→ **TASK INSTRUCTIONS**: Your copy should begin with the line containing "Screen dimensions: 1553x784", end with the line containing "Open microphone options dropdown arrow", match the listing below exactly, and contain no pictures.
DATA PROVIDED below:
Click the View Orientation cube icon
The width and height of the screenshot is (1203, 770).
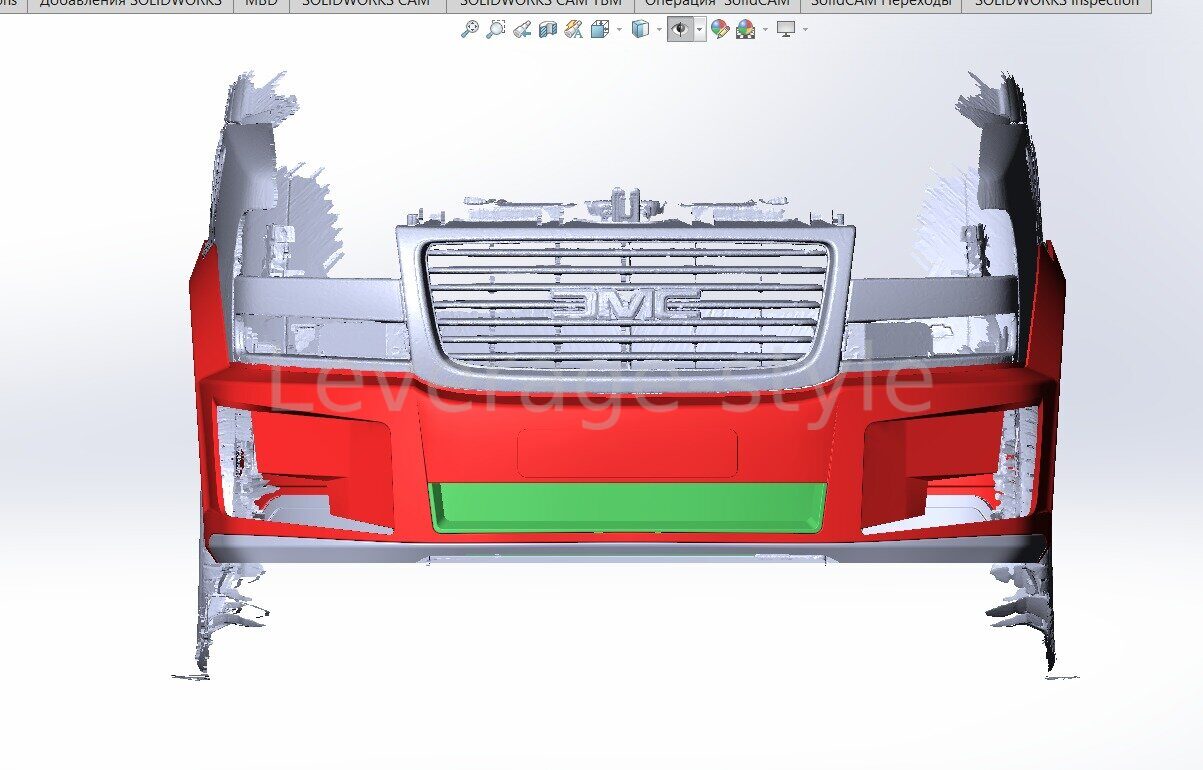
End of DATA PROVIDED.
DATA PROVIDED below:
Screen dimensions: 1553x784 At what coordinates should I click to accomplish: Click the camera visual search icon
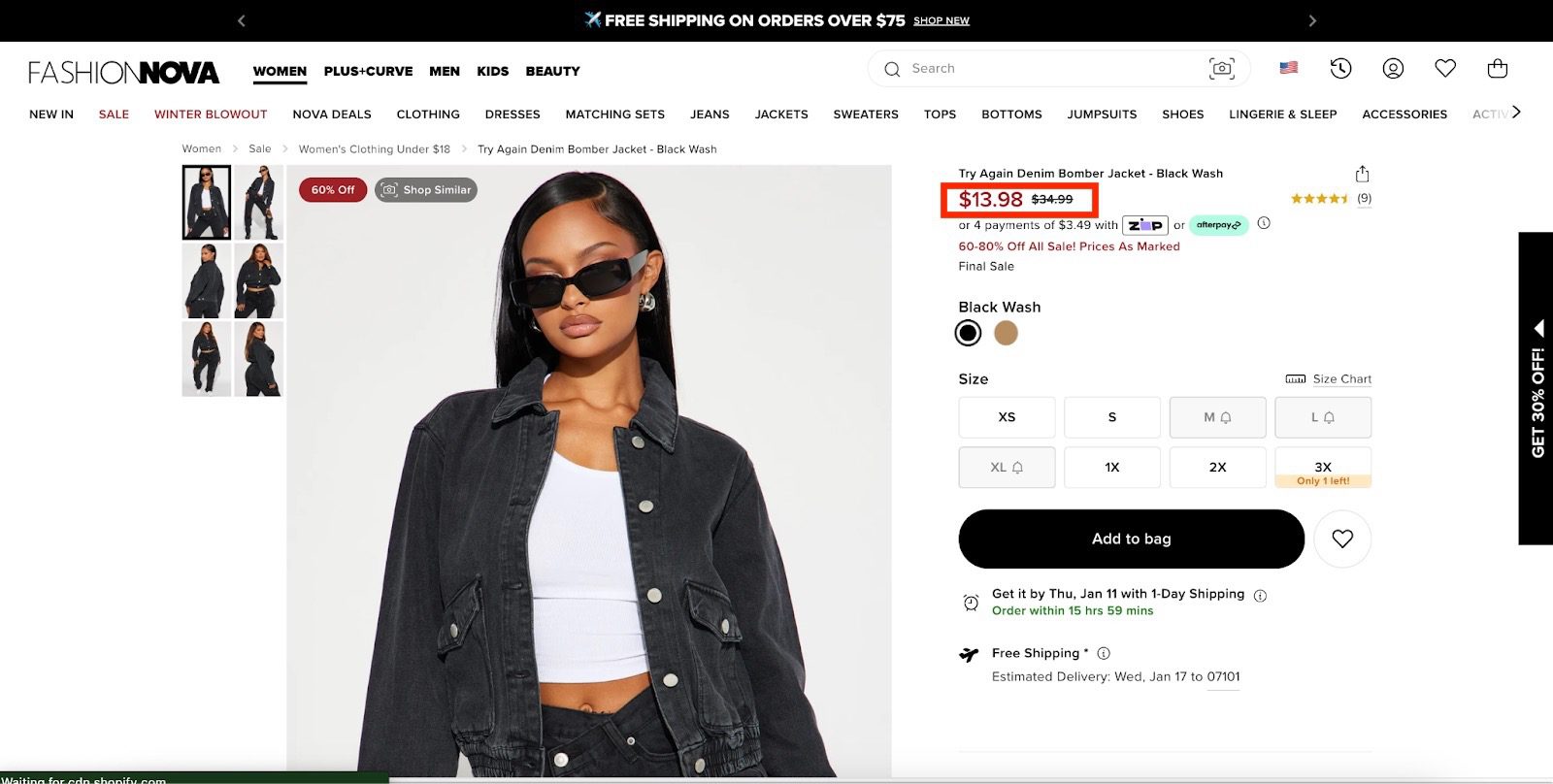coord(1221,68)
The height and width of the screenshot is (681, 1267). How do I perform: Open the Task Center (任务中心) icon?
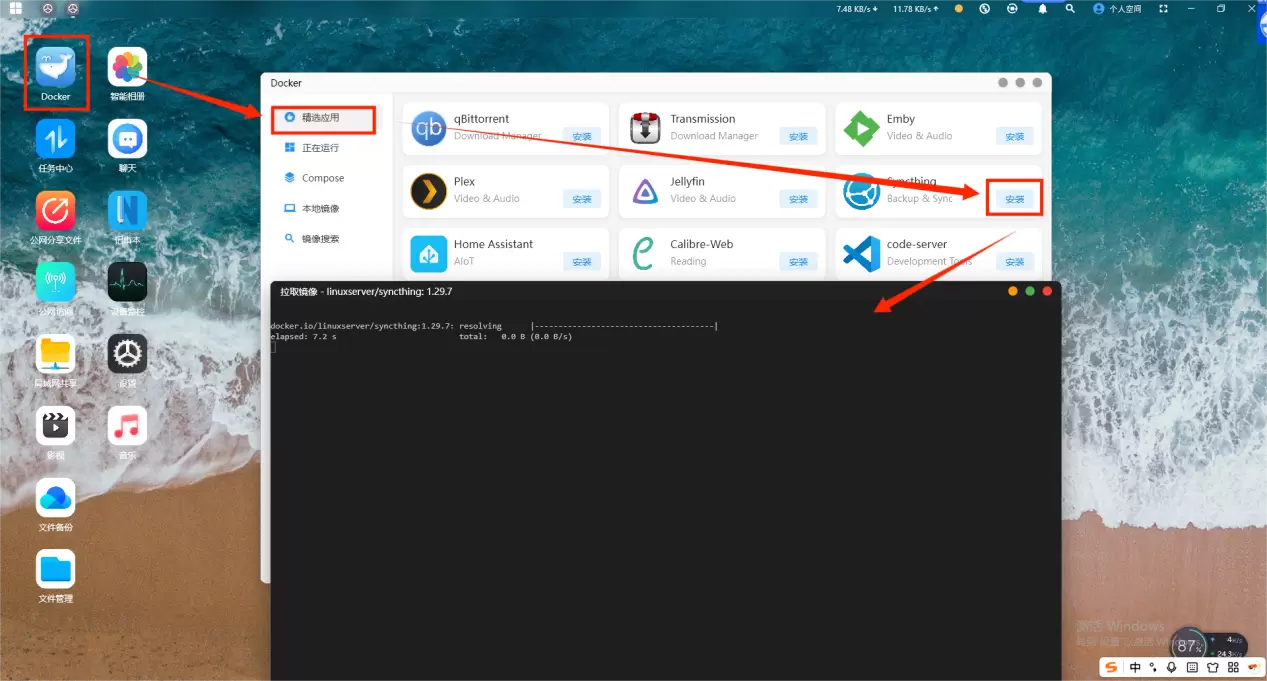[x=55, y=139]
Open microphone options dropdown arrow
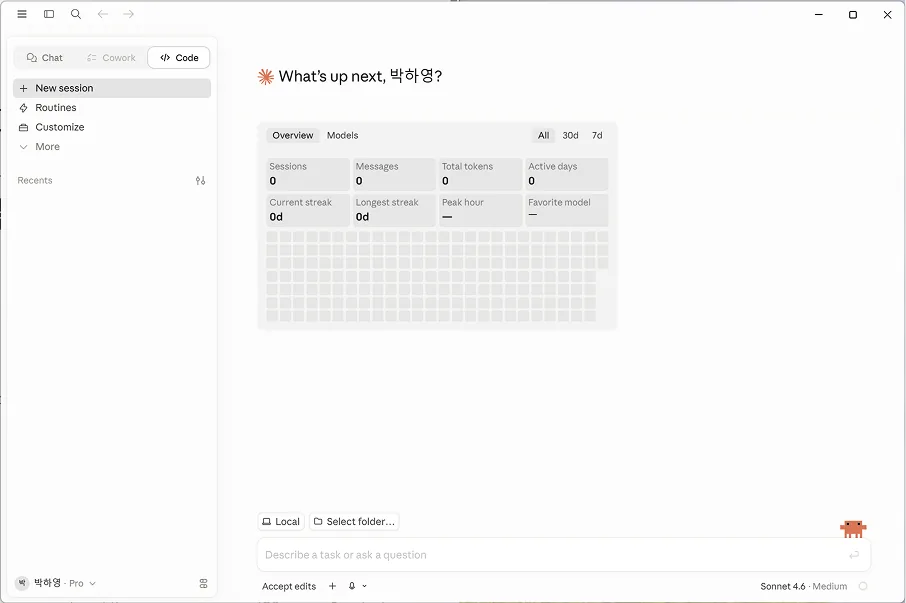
End of DATA PROVIDED.
DATA PROVIDED below:
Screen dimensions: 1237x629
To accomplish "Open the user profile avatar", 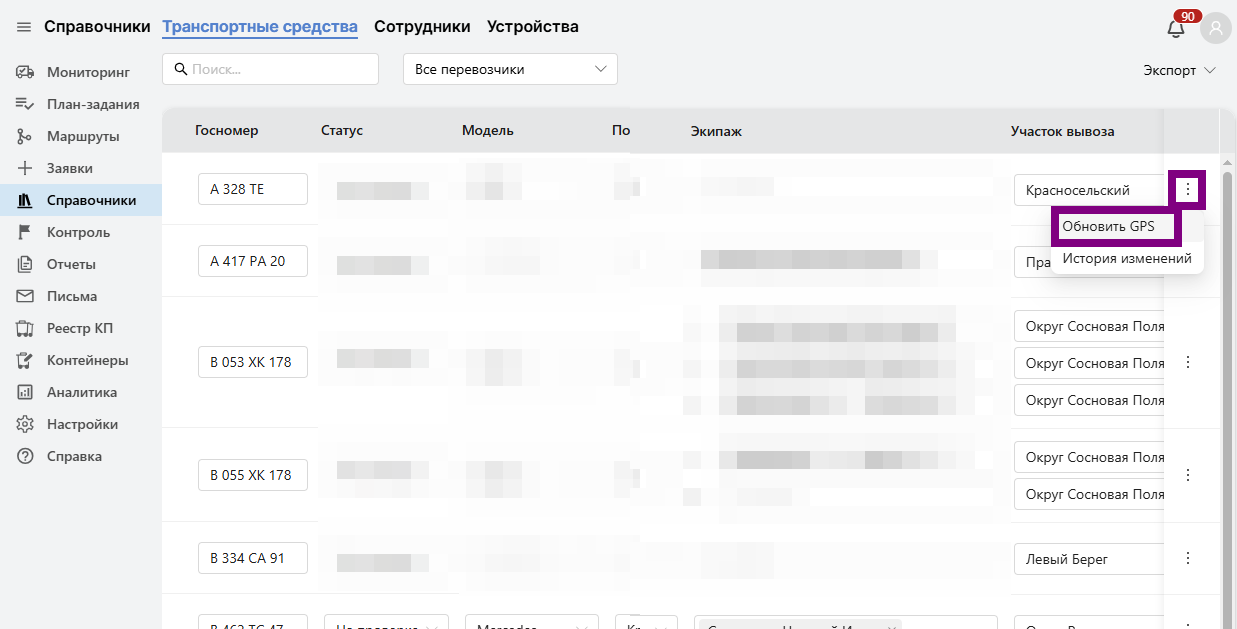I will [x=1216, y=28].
End of DATA PROVIDED.
→ **ANSWER**:
Screen dimensions: 1553x784 At what coordinates should I click to accomplish: Click the camera visual search icon
coord(1221,68)
The height and width of the screenshot is (681, 1267). How do I perform: Open the Task Center (任务中心) icon?
[x=55, y=139]
Open microphone options dropdown arrow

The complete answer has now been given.